# Dive into data: Finding and Preparing Data

##### The first practical part is about data.

Computer Vision Winterschool 2023 Example:
Image classifier that assigns images to one of two categories based on labeled training data - __estimating the date of origin of the photos (19th or 20th century)__

To train such a model we need __photos with corresponding labels__, meaning with the known date of origin, in our case 19th or 20th century.

### Goal of this Session:
- get the images
- make a custom Pytorch dataset

# 1. download .csv


# 2. get comfortable with it 


# 3. what do we need?


# 4. how can we get the photos (psudocode)
CheatSheat


# Example:

We now know that we need to filter the entries by type and date to get the photos that are relevant to us.

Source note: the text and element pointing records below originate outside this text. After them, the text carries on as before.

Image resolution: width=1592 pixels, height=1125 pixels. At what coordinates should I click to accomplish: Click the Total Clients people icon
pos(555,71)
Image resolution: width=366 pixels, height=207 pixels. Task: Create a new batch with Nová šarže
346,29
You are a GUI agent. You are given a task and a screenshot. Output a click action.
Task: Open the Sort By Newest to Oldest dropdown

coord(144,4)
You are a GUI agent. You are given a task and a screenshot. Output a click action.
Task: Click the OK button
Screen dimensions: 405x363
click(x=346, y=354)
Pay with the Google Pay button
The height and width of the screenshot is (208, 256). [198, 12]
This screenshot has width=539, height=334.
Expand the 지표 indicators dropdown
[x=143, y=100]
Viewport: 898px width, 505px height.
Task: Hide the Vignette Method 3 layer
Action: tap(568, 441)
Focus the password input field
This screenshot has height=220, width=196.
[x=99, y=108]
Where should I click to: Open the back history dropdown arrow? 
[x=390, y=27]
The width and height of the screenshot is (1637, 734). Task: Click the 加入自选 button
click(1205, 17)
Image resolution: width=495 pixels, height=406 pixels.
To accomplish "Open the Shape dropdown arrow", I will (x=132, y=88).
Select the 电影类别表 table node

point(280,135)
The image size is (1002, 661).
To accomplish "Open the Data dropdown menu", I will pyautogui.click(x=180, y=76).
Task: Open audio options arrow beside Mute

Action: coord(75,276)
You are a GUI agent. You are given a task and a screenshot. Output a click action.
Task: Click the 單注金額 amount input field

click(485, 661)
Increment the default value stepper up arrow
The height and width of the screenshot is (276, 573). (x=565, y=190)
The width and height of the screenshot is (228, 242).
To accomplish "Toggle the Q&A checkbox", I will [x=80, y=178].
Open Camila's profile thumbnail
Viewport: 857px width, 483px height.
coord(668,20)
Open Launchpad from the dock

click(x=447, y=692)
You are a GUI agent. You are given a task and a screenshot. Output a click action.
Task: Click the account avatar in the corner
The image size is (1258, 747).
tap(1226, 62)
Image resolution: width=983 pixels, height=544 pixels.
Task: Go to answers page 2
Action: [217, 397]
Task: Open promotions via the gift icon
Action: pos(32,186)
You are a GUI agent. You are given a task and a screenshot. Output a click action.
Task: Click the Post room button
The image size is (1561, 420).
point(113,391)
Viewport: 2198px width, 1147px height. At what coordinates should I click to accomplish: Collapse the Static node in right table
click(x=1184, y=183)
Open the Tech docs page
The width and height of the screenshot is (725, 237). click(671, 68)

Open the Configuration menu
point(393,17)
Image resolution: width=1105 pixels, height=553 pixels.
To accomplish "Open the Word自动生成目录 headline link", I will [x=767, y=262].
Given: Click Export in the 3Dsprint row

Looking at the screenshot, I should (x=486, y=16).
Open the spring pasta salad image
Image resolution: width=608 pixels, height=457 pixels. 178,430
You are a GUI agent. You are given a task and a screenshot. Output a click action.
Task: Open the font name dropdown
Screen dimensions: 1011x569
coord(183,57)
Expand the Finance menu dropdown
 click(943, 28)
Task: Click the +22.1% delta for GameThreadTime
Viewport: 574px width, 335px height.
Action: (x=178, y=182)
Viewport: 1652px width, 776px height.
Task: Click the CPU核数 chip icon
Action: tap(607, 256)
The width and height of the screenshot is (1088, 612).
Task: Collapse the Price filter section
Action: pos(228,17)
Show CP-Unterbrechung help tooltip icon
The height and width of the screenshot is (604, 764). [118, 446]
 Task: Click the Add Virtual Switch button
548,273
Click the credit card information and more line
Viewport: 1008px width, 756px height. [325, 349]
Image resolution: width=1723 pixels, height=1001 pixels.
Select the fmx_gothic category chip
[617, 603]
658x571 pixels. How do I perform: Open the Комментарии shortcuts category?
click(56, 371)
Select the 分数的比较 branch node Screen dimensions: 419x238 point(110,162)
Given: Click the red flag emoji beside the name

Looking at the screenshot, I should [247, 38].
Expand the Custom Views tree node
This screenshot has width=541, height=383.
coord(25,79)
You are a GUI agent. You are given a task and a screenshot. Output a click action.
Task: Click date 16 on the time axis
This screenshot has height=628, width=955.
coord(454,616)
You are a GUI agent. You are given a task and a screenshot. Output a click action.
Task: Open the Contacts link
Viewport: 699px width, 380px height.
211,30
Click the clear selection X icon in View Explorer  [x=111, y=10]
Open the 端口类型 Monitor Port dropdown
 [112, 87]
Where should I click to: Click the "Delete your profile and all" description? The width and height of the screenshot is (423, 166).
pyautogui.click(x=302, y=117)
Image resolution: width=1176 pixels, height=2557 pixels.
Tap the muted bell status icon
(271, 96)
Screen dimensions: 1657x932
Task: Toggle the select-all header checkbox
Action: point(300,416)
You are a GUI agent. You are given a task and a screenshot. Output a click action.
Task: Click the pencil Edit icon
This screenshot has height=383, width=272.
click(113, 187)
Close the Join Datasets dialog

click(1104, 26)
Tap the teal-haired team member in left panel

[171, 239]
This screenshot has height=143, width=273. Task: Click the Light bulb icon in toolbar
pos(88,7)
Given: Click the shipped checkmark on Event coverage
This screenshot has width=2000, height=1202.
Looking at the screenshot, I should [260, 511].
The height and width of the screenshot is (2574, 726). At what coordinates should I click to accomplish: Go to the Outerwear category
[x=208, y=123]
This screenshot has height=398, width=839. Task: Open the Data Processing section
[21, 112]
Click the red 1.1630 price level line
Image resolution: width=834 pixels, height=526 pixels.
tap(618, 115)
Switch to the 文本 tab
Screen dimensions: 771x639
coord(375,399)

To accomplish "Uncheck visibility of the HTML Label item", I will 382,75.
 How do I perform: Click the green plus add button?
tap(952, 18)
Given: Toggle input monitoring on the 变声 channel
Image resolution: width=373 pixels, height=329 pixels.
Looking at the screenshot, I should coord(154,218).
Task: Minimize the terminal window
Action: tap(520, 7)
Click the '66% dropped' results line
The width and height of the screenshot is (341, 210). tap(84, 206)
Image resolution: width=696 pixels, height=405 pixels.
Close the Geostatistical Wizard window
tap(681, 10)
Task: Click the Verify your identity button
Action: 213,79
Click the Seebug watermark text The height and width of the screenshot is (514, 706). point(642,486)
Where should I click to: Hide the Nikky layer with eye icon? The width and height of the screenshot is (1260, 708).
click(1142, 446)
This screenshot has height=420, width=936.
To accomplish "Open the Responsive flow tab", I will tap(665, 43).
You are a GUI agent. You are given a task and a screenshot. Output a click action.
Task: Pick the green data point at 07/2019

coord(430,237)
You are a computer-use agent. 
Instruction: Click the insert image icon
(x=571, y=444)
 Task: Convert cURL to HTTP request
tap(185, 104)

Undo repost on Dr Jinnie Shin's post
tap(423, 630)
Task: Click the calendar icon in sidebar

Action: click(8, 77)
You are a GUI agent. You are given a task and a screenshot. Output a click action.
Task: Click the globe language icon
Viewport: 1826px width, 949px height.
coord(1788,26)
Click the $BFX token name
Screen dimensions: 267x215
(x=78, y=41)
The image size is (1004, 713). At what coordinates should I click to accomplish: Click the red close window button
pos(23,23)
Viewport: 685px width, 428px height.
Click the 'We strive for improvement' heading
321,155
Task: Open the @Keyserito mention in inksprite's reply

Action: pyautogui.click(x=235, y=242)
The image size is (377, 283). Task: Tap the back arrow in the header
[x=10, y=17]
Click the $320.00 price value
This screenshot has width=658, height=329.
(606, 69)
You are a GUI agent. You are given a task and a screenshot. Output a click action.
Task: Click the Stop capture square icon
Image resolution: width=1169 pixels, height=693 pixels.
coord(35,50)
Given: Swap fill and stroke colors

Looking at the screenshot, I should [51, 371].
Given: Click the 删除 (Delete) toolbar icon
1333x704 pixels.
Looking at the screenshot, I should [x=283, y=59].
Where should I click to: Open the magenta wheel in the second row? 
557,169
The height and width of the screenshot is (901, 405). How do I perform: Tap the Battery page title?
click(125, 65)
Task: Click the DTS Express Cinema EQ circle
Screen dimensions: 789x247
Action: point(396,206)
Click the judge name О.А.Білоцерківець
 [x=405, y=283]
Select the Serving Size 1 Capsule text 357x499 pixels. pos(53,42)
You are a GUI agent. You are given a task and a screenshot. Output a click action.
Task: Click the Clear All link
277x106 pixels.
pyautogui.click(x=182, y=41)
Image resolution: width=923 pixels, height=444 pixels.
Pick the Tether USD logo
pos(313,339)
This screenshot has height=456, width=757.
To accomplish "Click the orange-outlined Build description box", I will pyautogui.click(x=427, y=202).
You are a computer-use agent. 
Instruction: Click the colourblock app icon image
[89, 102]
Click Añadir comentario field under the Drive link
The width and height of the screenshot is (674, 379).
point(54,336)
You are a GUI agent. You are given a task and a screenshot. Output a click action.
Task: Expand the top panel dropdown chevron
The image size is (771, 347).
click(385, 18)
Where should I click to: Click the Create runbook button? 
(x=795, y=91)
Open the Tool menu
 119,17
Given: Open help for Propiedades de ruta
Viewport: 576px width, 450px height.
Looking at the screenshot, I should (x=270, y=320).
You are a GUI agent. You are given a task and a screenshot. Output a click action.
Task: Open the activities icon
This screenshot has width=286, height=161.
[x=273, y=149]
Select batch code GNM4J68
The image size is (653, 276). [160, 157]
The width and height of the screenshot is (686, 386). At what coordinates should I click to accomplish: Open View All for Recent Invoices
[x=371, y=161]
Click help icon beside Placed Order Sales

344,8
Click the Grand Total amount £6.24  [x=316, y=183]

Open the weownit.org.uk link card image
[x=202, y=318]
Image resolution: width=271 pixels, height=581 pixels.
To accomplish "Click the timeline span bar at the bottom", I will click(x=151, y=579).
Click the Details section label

There are many ways to do this. A very popular library that can help us do this is Pandas, a library for Python to process, analyze and display data.

In [None]:
import pandas as pd
import requests
import time
import os
import numpy as np

In [None]:
print(os.system("pwd"))

In [None]:
#read csv to dataframe
df = pd.read_csv('../vif.csv', encoding='utf8')
#print(df)

In [None]:
#strip all string values of the dataframe to remove unwanted whitespaces and newlines

df_obj = df.select_dtypes(['object'])
df[df_obj.columns] = df_obj.apply(lambda x: x.str.strip())

In [None]:
#Replacing blank values (white space) with NaN in pandas

df = df.replace(r'^\s*$', np.nan, regex=True)
#print(df)

In [None]:
#get all different values of the column 'Type'
print(df['Type'].unique())

In [None]:
#count type
print(len(df[df['Type'] == 'Photograph']))

In [None]:
#copy the dataframe to a new dataframe where the column 'Type' is equal to 'Photograph'

df2 = df[df['Type'] == 'Photograph']

In [None]:
#delete entries where the column 'Date (From)' is empty

df2 = df2.dropna(subset=['Date (From)'])

In [None]:
#df2['Date (From)'] = df2['Date (From)'].astype('Int32')
#df2['Date (To)'] = df2['Date (To)'].astype('Int32')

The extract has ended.